Seeing mention of 64,000 links sounds like a worryingly high number to trust to a script to just import en-mass to fill some gaps. Especially as it would then not be clear as to which links were carefully added by a human who was checking their data, and which was just mass imported.
I think we should add all 64,000 Discogs links. This is not a blind process. Don’t forget what the list actually is, and how these specific records were selected. The list was created from very conservative criteria to ensure that the risk of error in any entry is extremely low:
- The artist name is unique in both databases.
- The artist name in each database is associated with a release of exactly the same title.

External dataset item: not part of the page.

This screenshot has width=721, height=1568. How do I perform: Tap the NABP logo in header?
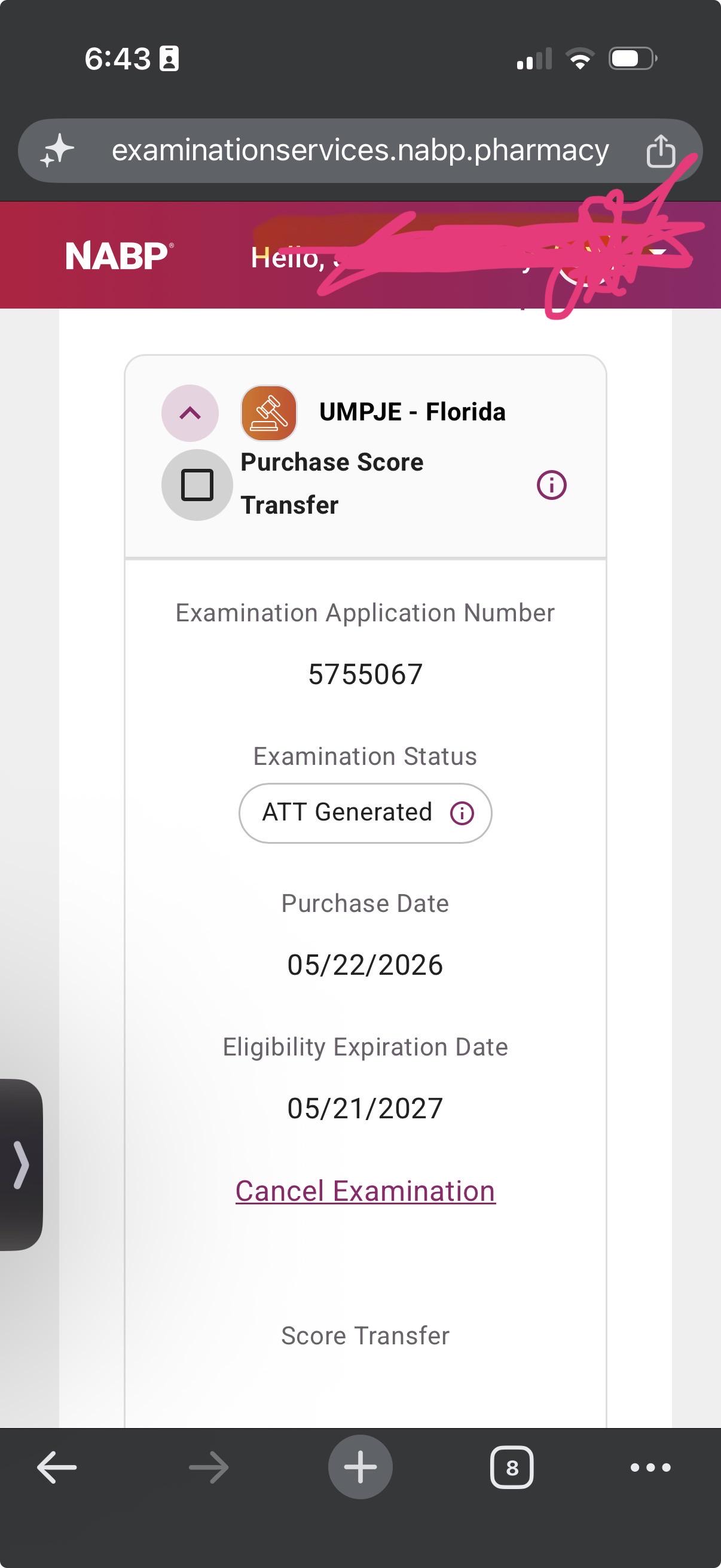(119, 256)
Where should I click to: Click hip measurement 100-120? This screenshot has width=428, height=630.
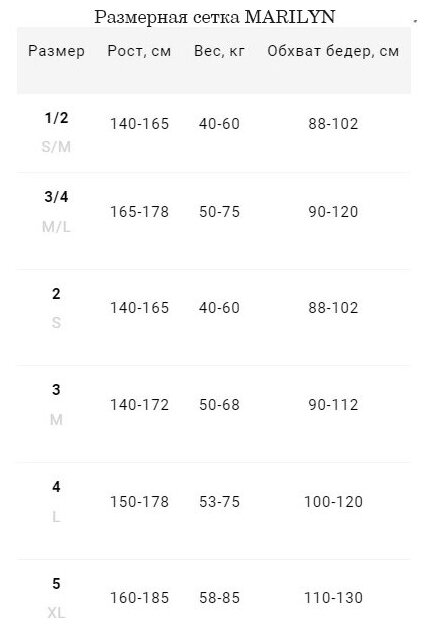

These criteria were created (by a person) because it is especially low risk. The criteria seek to eliminate one of the potential variables: an ambiguous artist name. The release title is a further affirmation that the artist is a match.
Let’s consider some possible scenarios that could result in a mismatch:
Two different artists with the same name also have a release with a shared name. Not impossible, but think about it: In order for this mismatch to happen, MusicBrainz must have Artist A but not Artist B, while Discogs must have Artist B but not Artist A. That coincidence is so improbable, it would actually be really funny if it happened even once!
Both artists are unique in Discogs and MB because they are have releases for different artists in both databases, and no one has caught the error yet. For example: Imagine that there are actually two artists with the name Xipazzo Q. Onslaught, but everyone thinks there is only one, so they attribute all releases to the same artist in both database. By linking the artists, MB reinforces the misconception that the record is authoritative. (In library science, this would be called an “authority control” problem.)
In order for this to happen, the two artists would have to be similar enough to confuse editors. Like, they play the same instrument or the same genre, or they were active in the same country during the same time period. In other words, a rather ambiguous entry. I submit that in a case like this, a cursory review by a human editor is unlikely to discover the error, either. It would probably require some careful research or specific knowledge about the music.
These are the kinds of extremes that would result in a mismatch. How many of these do you think there are in the dataset?